Ramadan dan Inflasi Pangan
Khudori ;
Pegiat Asosiasi Ekonomi Politik
Indonesia;
Anggota Pokja Ahli Dewan
Ketahanan Pangan Pusat
|
MEDIA INDONESIA,
11 Mei 2016
SEPERTI
sebuah kelaziman, kehadiran Ramadan dan kemeriahan perayaan Idul Fitri ditandai
kenaikan harga-harga, terutama pangan. Pemerintah seperti mati kutu dan
pasrah terhadap situasi itu. Hampir semua komoditas pangan, seperti beras,
daging (ayam dan sapi), telur, sayur-sayuran, dan buah-buahan melejit tinggi.
Alasannya, saat Ramadan terjadi kenaikan permintaan sekitar 20%. Sesuai
dengan hukum besi supply-demand, ketika ada tekanan di sisi permintaan dengan
pasokan tetap, harga akan terpantik tinggi.

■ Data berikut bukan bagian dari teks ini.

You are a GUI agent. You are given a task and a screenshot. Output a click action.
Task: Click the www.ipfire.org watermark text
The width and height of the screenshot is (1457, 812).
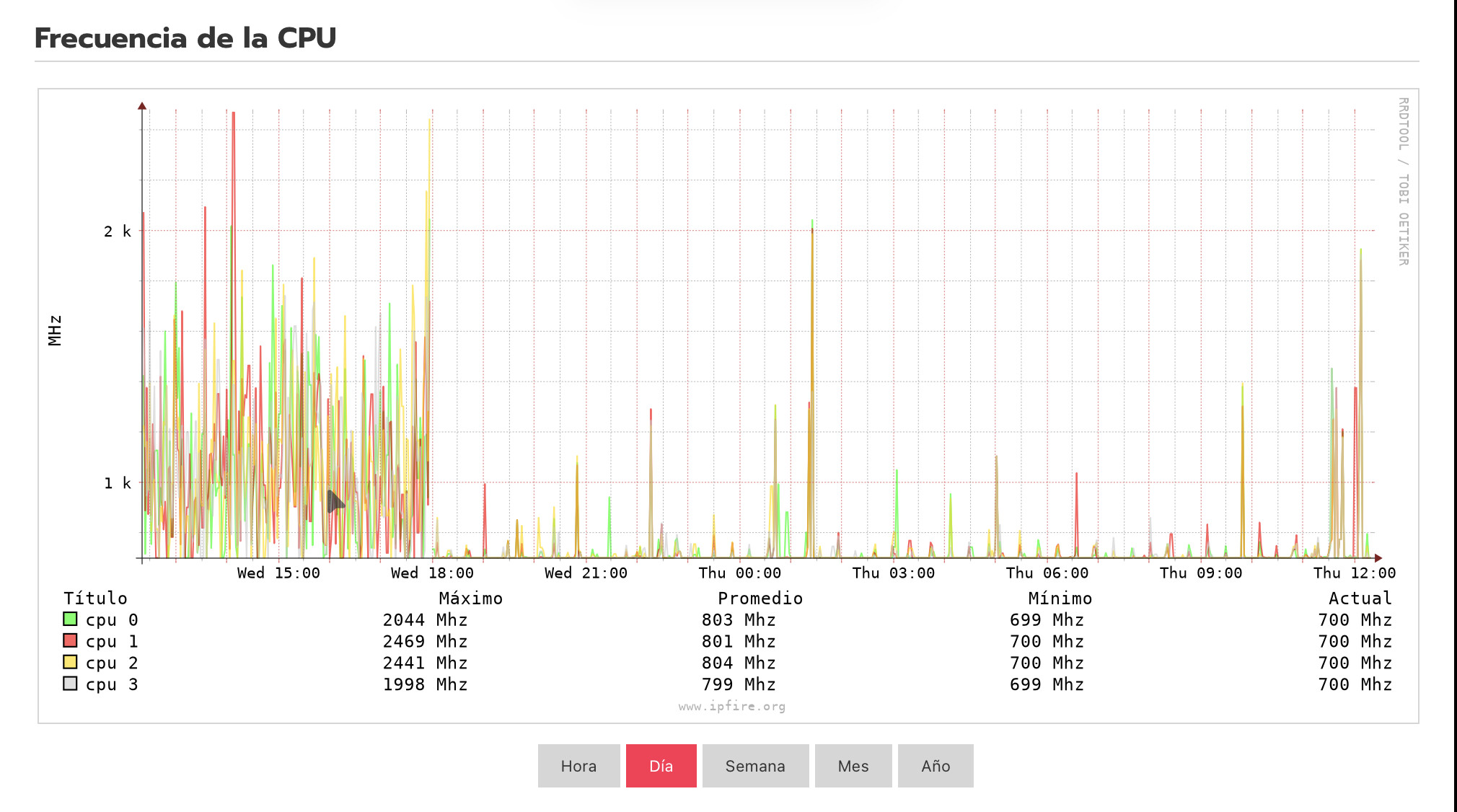tap(731, 706)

Akhirnya, inflasi yang tinggi
saat Ramadan dan Lebaran dianggap sebagai sebuah kelaziman.
Tahun
ini merupakan Ramadan kedua Presiden Jokowi memimpin negeri ini. Tidak ingin
terjebak rutinitas dan kelaziman, tahun ini Presiden Jokowi ingin harga-harga
kebutuhan pokok tidak naik. Sebaliknya, harga harus turun. "Kita ubah
rutinitas. Tahun ini kita jungkir balikkan harga (pangan) menjadi turun,
terutama daging sapi, beras, dan minyak goreng," kata Jokowi, 26 April
2016. Presiden ingin harga daging sapi tidak lebih dari Rp80 ribu/kg. Harga
beras juga harus turun karena saat ini panen raya. Bisakah digapai?
Menarik
untuk menelusuri jejak kenaikan harga yang tecermin dalam inflasi selama
Ramadan. Pada 2005 Ramadan jatuh pada Oktober, kemudian 2008 (September),
2011 (Agustus), dan 2012-2015 (Juli). Pada 2005, inflasi saat Ramadan
mencapai rekor tinggi: 8,7%. Ini terjadi karena saat itu pemerintah menaikkan
harga BBM hanya empat hari menjelang Ramadan. Setelah itu, pada 2008 inflasi
Ramadan 0,97%, 2011 (0,93%), 2012 (0,7%), 2013 (3,29%), serta pada 2014 dan
2015 (0,93%). Terlihat bahwa inflasi Ramadan selalu tinggi, dalam beberapa
tahun terakhir bahkan tak pernah di bawah 0,7%.
Ramadan
tinggal menghitung hari. Jika tak ada aral melintang, umat Islam akan memulai
puasa pada 6 Juni 2016. Waktu tersisa tak lagi banyak. Sementara itu,
langkah-langkah pemerintah untuk menstabilkan harga tidak mengalami perubahan
signifikan ketimbang tahun-tahun sebelumnya. Langkah menurunkan harga bahkan
tidak tampak. Kalaupun ada yang baru, tidak lain ialah hadirnya Tim
Ketersediaan dan Stabilisasi Harga di Kementerian Perdagangan. Tim dibentuk
April lalu. Mengandalkan tim jelas tak cukup.
Tim
itu merupakan mandat dari Perpres Nomor 71/2015 tentang Penetapan dan
Penyimpanan Harga Kebutuhan Pokok dan Barang Penting (Bapokting). Kebutuhan
pokok ada 11 barang, sebagian besar pangan: beras, kedelai bahan baku
tahu/tempe, cabai, bawang merah, gula, minyak goreng, tepung terigu, daging
sapi, daging ayam ras, telur ayam ras, ikan segar (bandeng, kembung, dan
tongkol/tuna/cakalang). Sementara itu, barang penting mencakup 7: benih
(padi, jagung, kedelai), pupuk, gas elpiji 3 kg, tripleks, semen, besi baja
konstruksi, dan baja ringan. Tim bertugas memberi masukan kepada mendag dalam
penetapan kebijakan harga, pengelolaan stok dan logistik, dan ekspor/impor.
Pasal
4 Perpres 71 menyebutkan, untuk pengendalian ketersediaan bapokting, mendag
menetapkan harga acuan dan harga pembelian pemerintah pusat untuk sebagian
atau seluruh bapokting. Pasal 5 mengatur, dalam kondisi tertentu yang bisa
mengganggu kegiatan perdagangan nasional, pemerintah pusat wajib menjamin
pasokan dan stabilisasi harga bapokting.
Kondisi
tertentu yang dimaksud ialah saat terjadi gangguan pasokan dan/atau kondisi
harga bapokting berada di atas harga acuan atau di bawah harga acuan.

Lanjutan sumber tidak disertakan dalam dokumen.